When Walls Start To Crack

Apple caused a stir this week with the warning that it was going to miss smartphone sales expectations for the past quarter. While much of the focus was placed on the Chinese market, there’s far more to digest here. Fundamentally, consumers are not upgrading their iPhones as frequently as Apple had expected, but this should hardly be a surprise. Consumers are holding onto their devices for longer and longer, with the average duration now close to three years between upgrades.

There are two key factors influencing this consumer hesitation. Firstly, the price of flagship phones continue to increase and when these devices (not just Apple) pushed past the $1,000 price point, many consumers began to pause before making a knee-jerk upgrade. The counter argument to this has always been that consumers do not perceive the price that way, rather looking at the monthly payments they make and while that argument has some validity, a $1,000 sticker price is clearly inducing more than a little shock factor. Further, the monthly installment fee (on a 24-month financing program) has also clearly increased as the overall price of the phone rises: the top-of-the-line iPhone has increased by 50 percent over the past two years, from $40 in December 2016 to $60 in December 2018, which will also cause some consumers to think more before an upgrade.

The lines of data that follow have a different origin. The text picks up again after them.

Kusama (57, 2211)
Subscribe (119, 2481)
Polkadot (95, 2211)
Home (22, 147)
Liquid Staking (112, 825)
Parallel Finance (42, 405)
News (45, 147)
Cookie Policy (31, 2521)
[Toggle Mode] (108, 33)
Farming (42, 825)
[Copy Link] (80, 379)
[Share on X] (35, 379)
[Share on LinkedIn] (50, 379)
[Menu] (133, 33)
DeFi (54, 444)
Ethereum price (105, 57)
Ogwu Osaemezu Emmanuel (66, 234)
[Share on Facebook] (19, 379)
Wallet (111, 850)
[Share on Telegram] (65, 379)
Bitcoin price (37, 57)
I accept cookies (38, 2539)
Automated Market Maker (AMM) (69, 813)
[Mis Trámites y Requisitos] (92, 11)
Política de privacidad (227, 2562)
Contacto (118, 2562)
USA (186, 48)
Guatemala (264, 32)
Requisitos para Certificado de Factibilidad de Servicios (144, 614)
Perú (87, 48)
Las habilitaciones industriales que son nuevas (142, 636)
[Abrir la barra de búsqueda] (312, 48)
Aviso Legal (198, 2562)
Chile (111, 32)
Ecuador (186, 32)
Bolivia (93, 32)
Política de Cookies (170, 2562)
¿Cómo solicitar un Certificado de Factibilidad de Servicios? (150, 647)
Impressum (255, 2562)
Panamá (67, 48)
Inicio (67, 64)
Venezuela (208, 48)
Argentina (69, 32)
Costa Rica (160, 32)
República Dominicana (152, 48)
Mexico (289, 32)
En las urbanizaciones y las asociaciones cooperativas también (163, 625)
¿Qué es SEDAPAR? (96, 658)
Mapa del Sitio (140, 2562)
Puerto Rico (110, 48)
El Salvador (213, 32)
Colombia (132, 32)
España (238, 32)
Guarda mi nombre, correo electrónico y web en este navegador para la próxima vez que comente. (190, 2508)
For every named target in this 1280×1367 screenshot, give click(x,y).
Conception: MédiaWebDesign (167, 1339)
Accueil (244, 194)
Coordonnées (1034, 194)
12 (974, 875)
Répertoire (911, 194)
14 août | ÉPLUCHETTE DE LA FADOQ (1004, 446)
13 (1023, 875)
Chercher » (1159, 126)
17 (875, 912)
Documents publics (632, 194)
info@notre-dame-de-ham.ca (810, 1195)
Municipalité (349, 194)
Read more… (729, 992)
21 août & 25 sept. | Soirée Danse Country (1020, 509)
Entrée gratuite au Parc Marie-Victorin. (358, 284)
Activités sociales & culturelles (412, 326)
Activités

This is particularly the case when we consider the second key factor: the lack of innovation in smartphones. How much has the average smartphone truly changed over the past few years? Yes, the camera continues to improve, but there’s a limit to how many marketing iterations can focus on an even better camera before consumers decide that last year’s model is still good enough. 5G could be the next big “innovation” for smartphone manufacturers, but we suspect that will be a 2020 success, meaning that there is still a 12 to 18 month hump for OEMs to get through. And that is assuming that the carriers and app developers discover a truly justifiable reason for consumers to embrace 5G, as well as the expected plan premiums, and additional hardware premiums that will come with it. 

Apple’s silver lining is the increased revenue for everything other than the iPhone, with Tim Cook citing a revenue growth of 19 percent for the rest of the business. That includes services, Macs, wearables and more. But there is a longer-term concern with most of these categories, if the iPhone loses market share. Most of these devices are inextricably linked to the success of the iPhone (far less so the Mac, of course). Any drop in iPhone interest means a smaller base for watches and services. 

Indeed, the service space - still highlighted as a strong growth area today - is a potential area of concern in the longer-term. As the technology ecosystem becomes more focused on voice assistants (specifically speakers), we see Amazon’s Alexa range driving most of the growth, not the HomePod. That pulls consumers out of the core Apple services world, driving interest in Amazon (and Google) content and services, such as video and music. Apple appears to realize this and just a few short weeks ago announced that Apple Music will be available via Alexa speakers. In other words, Apple’s hardware-focused ecosystem is losing its walled garden approach slightly, but the move may not be enough: there are many other music services that will play on these voice-based speakers (including Amazon) and Apple will be competing on, at best, a level playing field with its services in the new speaker-based world. That is not a great position to be in as it is far more of a pricing-focused playing field rather than a premium service.

That all being said, we need to remember one core metric that was not touched upon: retention rates. Over 90 percent of Apple iPhone owners replace their old device with a new iPhone. Sure, they may not be upgrading quickly enough to maintain the hoped for revenue targets, but they are still in the Apple world for now. This is the metric that needs to be watched most closely, and only if this metric starts to show signs of weakness will Apple truly have a problem. And clearly, Apple is working hard to ensure that doesn’t happen: hence improving the replacement experience and trade-in rates via Apple stores.

Apple’s greatest challenge moving forward is the smart speaker and related voice capabilities. Siri was an early entrant to the voice functionality, but failed to keep up with Google and Amazon’s solutions. But it’s also a hardware game, which Apple should excel at: a failure to migrate to the new voice-centric ecosystem world has the potential to challenge Apple’s services revenue in the long-term as consumers migrate to Amazon and Google-based hardware and services instead.